Sebelumnya, Miryam divonis lima tahun penjara. Pengadilan Tipikor Jakarta memutus, Miryam terbukti memberi keterangan palsu dalam sidang dua terdakwa kasus korupsi e-KTP, yakni Irman dan Sugiharto.

"Telah terbukti dengan sengaja memberikan keterangan palsu dan menjatuhkan pidana penjara selama 5 tahun dan denda sebesar Rp 200 juta," kata Ketua Majelis Hakim Franky Tambuwun di Pengadilan Tipikor, Jalan Bungur Besar Raya, Jakarta Pusat, Senin (13/11/2017).

Putusan ini sedikit lebih rendah dari tuntutan jaksa. Jaksa penuntut dari KPK menuntut Miryam hukuman penjara 8 tahun, denda Rp 300 juta atau subsider 6 bulan kurungan penjara. 

Miryam diyakini melanggar Pasal 22 juncto Pasal 35 ayat 1 UU Nomor 31/1999 sebagaimana diubah dengan UU Nomor 20 Tahun 2001 tentang Pemberantasan Tindak Pidana Korupsi juncto Pasal 64 ayat 1 KUHP. Pasal 22 memberikan ancaman pidana penjara paling singkat tiga tahun dan paling lama 12 tahun dan atau denda paling sedikit Rp 150 juta dan paling banyak Rp 600 juta.

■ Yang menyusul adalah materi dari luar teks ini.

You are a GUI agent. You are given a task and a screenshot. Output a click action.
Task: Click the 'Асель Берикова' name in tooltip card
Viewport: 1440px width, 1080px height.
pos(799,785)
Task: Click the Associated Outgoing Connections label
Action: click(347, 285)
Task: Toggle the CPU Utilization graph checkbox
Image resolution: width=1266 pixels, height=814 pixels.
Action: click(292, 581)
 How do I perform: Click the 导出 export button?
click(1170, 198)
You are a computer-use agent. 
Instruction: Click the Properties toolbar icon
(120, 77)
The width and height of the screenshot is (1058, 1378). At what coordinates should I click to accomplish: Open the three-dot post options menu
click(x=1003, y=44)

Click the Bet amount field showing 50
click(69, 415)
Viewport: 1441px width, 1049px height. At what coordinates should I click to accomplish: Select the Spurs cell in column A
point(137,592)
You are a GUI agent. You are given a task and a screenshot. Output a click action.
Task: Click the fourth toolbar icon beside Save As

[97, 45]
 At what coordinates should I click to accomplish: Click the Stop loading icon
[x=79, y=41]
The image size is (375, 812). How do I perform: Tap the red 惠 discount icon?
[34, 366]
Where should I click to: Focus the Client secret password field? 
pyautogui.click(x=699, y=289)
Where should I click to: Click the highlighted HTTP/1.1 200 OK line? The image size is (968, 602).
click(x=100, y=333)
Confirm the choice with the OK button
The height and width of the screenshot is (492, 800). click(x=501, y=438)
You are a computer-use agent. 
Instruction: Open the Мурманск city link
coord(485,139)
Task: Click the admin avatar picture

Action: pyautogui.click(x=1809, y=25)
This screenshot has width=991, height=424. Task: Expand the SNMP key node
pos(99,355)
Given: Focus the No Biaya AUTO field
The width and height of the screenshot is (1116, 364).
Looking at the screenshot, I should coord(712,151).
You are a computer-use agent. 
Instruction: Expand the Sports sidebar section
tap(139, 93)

Selain itu, Miryam juga kembali ditetapkan sebagai tersangka oleh KPK dalam kasus rasuah e-KTP. Dia diduga kerap meminta uang dengan kode 'uang jajan' kepada Irman yang saat itu jadi Dirjen Dukcapil Kemendagri yang mengurusi megaproyek tersebut. 

Saat itu, Wakil Ketua KPK, Saut Situmorang menyebut, penyidik menetapkan empat tersangka baru dalam kasus ini. Salah satunya adalah Miryam Haryani. 

Selain Miryam, KPK juga menetapkan Dirut Perum Percetakan Negara/Ketua Konsorsium PNRI, Isnu Edhi Wijaya; Ketua Tim Teknis Teknologi Informasi Penerapan e-KTP, PNS BPPT, Husni Fahmi; dan Dirut PT Sandipala Arthapura, Paulus Tannos.

"KPK menemukan bukti permulaan yang cukup tentang keterlibatan pihak lain dalam dugaan korupsi pengadaan paket penerapan KTP elektronik tahun 2011-2013," kata Saut dalam konferensi pers di Gedung Merah Putih KPK, Jakarta Selatan, Selasa (13/8/2019).